L'inconnu le regarda, mais il semblait perdu dans ses pensées.

– Je me suis promené un peu sur la plage, j'ai lavé mes vêtements dans la rivière…ramassé deux-trois bouts de bois, répondit-il avec un sourire.

– C'est tout ? insista Usopp.

– Évidemment. Que voudrais-tu que je fasse de plus ?

Il est presque aussi doué que moi pour mentir, pensa le pirate.

– Oh, rien, je me posais juste la question," dit-il, ne souhaitant pas tuer l'ambiance joviale qui régnait sur le camp.

Il sentit l'inconnu se coucher de l'autre côté du feu. Il l'observa alors qu'il fermait les yeux. Il est sympa pour un pirate, pensa Usopp. Je me suis inquiété pour rien. Alors qu'il s'endormait, ses pensées étaient concentrées sur son nouvel ami. Il espérait découvrir son nom dans le journal caché dans sa sacoche.

      Usopp se réveilla seul une fois encore. L'inconnu avait de nouveau disparu, certainement dans la forêt. Comme à son habitude, Usopp s'isola sur la plage et sortit le carnet avec impatience. Il l'ouvrit là où il s'était arrêté.

 

      Jour 5

      Je n'en peux plus, il n'arrête pas de gémir. Il a mal, mais moi aussi, j'ai mal. J'ai faim. Je n'arrête pas de boire, dans l'espoir que ça apaise la brûlure dans ma gorge, mais j'ai faim. J'ai vraiment très faim.

      Jordi n'est pas réapparu, mais il doit aller bien. Il pourrait peut-être me ramener de quoi manger. Je lui demanderai si je le revois.

      Ma famille me manque, mon fils me manque, ma femme me manque. Je me demande s'ils pensent que je suis mort. S'ils le pensent, ils ont sûrement raison.

      J'ai faim.

 

      Usopp était troublé par le soudain changement de ton du journal en seulement deux journées. Cela devait être de très longues journées, pensa-t-il. Il n'avait aucun moyen de savoir combien de temps s'écoulait entre deux « jours », mais il se doutait que ce n'était pas vingt-quatre heures. Il tourna la page. Il n'y avait aucune date, juste une écriture saccadée qui noircissait la feuille.

 

      J'ai tout essayé. Il ne voulait pas arrêter de gémir alors je l'ai déplacé. J'ai utilisé le pistolet pour ne pas qu'il m'attaque, et je l'ai frappé avec, ça m'a fait du bien. Mais plus je l'éloigne, plus il crie fort. Je crois que je vais le tuer, ça apaisera ses souffrances. Je lui rendrais service, n'est-ce pas ? Ses cris sont incessants. C'est un pirate de toute manière, les pirates n'ont aucune dignité. Il crie, supplie, pleure, et il croit que cela va me toucher, le fou. Comme si je me préoccupais d'un déchet de son espèce. Il peut crever. Il peut mourir tout seul comme la merde qu'il est, je m'en fiche complètement.
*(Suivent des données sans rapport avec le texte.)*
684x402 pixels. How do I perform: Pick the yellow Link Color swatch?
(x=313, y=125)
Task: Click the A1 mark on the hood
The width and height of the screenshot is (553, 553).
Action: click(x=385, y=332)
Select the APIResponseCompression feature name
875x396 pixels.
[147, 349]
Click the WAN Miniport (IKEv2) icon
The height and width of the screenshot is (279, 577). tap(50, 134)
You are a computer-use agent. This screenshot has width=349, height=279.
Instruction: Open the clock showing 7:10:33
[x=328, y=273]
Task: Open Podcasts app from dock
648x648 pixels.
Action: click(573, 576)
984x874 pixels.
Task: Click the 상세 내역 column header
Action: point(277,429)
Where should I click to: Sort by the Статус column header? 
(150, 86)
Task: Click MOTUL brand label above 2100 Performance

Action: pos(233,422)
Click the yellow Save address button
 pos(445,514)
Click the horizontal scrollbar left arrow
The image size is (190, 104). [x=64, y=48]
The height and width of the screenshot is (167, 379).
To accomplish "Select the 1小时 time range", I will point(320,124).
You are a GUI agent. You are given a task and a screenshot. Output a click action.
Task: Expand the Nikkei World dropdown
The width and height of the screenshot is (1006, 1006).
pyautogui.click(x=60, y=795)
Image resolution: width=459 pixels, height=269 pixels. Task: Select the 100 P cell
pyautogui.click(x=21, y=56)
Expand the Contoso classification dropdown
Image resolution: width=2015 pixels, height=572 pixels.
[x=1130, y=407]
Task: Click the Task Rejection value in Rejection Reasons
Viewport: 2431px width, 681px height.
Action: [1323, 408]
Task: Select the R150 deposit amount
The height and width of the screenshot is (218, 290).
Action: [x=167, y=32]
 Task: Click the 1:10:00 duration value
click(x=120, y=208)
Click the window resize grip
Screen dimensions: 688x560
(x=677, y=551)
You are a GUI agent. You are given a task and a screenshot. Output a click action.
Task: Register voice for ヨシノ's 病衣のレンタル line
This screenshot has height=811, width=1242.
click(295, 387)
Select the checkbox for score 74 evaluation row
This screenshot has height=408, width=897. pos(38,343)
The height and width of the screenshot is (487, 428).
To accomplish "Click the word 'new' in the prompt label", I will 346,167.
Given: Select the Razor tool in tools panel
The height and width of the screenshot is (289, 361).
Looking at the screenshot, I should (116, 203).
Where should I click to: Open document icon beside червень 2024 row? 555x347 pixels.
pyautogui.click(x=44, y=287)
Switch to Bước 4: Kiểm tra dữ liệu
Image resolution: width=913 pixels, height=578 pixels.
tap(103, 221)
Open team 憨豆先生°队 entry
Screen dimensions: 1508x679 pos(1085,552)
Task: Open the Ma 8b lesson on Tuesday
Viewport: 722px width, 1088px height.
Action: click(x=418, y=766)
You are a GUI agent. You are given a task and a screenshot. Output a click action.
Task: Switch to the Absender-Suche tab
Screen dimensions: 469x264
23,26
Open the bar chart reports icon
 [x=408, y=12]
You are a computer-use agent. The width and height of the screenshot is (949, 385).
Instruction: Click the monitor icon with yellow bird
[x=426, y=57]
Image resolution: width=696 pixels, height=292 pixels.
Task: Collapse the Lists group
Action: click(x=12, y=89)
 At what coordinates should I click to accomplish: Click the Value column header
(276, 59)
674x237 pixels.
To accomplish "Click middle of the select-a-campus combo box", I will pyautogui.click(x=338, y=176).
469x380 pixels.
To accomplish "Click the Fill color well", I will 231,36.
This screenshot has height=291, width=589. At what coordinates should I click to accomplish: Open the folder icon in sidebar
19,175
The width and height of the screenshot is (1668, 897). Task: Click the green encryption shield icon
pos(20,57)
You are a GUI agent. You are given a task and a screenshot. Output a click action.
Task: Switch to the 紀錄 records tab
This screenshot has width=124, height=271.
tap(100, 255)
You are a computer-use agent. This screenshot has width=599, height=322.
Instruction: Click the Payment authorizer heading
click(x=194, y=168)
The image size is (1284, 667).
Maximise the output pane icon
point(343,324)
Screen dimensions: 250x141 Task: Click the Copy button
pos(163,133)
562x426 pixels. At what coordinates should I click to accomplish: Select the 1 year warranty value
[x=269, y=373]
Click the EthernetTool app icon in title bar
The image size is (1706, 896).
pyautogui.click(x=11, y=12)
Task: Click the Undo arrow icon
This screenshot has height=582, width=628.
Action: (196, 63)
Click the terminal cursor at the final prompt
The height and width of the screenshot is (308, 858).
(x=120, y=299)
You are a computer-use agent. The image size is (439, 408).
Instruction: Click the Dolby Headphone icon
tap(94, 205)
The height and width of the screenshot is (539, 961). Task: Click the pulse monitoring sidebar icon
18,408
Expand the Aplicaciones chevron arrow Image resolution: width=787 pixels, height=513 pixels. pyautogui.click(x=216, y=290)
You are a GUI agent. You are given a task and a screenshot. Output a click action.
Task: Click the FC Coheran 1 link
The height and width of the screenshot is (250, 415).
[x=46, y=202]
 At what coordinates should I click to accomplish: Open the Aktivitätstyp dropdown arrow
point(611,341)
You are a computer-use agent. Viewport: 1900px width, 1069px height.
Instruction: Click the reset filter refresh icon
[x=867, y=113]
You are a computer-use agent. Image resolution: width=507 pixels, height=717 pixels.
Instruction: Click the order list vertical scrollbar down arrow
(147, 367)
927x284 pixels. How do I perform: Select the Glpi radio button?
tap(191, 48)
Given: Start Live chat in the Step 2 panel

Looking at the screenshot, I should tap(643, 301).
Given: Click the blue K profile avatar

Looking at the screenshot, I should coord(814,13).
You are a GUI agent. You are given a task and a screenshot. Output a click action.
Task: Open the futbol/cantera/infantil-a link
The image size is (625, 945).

      Cela fait des jours, ou des semaines je n'en sais rien que je n'ai pas mangé. J'arrive à peine à bouger, je n'arrive même plus à pleurer, c'est à peine si je respire. J'ai faim. Putain, j'ai faim. J'ai faim. J'ai faim. J'ai faim. J'ai faim. J'ai faim. J'ai faim. J'ai faim. J'ai faim. J'ai faim. J'ai faim. J'en peux plus. J'ai faim.

 

      Un bruit fit sursauter Usopp. Il ferma le carnet dans un réflexe et regarda derrière lui. Personne. Seuls des buissons bougeaient sous la pression du vent. Il s'assura que personne n'était présent sur la plage et rouvrit le livre. A la première page, il remarqua une série de chiffres qu'il n'avait pas vue auparavant :

 

1495

 

      Il se demanda à quoi cela pouvait correspondre, puis fut frappé par l'évidence : une date. Le carnet avait été écrit en 1495. Un rapide calcul permit à Usopp de se rendre compte qu'il avait été écrit vingt-sept ans avant le jour où il avait quitté Water Seven. Le pirate tremblait. Il retrouva la page à laquelle il s'était arrêté et la tourna avec appréhension.

 

      Je l'ai tué. J'ai tué cette ordure. Je lui ai explosé le crâne, il y en avait de partout. C'était beau. Et le silence. Oh le silence. C'est si bon. Si seulement ça pouvait apaiser ma faim, au moins cet enflure de pirate aurait servi à quelque chose.

 

      Usopp se sentit faible tout à coup. Il tourna une nouvelle fois la page. Sur les lignes abîmées ne se trouvait qu'une phrase, aussi simple que terrifiante.

 

      Je l'ai mangé.

 

      Usopp fut pris d'une violente envie de vomir. Il tourna la page, puis la suivante, et celle d'après. Toutes les pages suivant celle-ci étaient blanches. Soudain, une voix surgit derrière lui :

"Qu'est-ce que tu fais ?"

Le pirate se retourna lentement. L'inconnu se tenait debout derrière lui, un sourire sur les lèvres.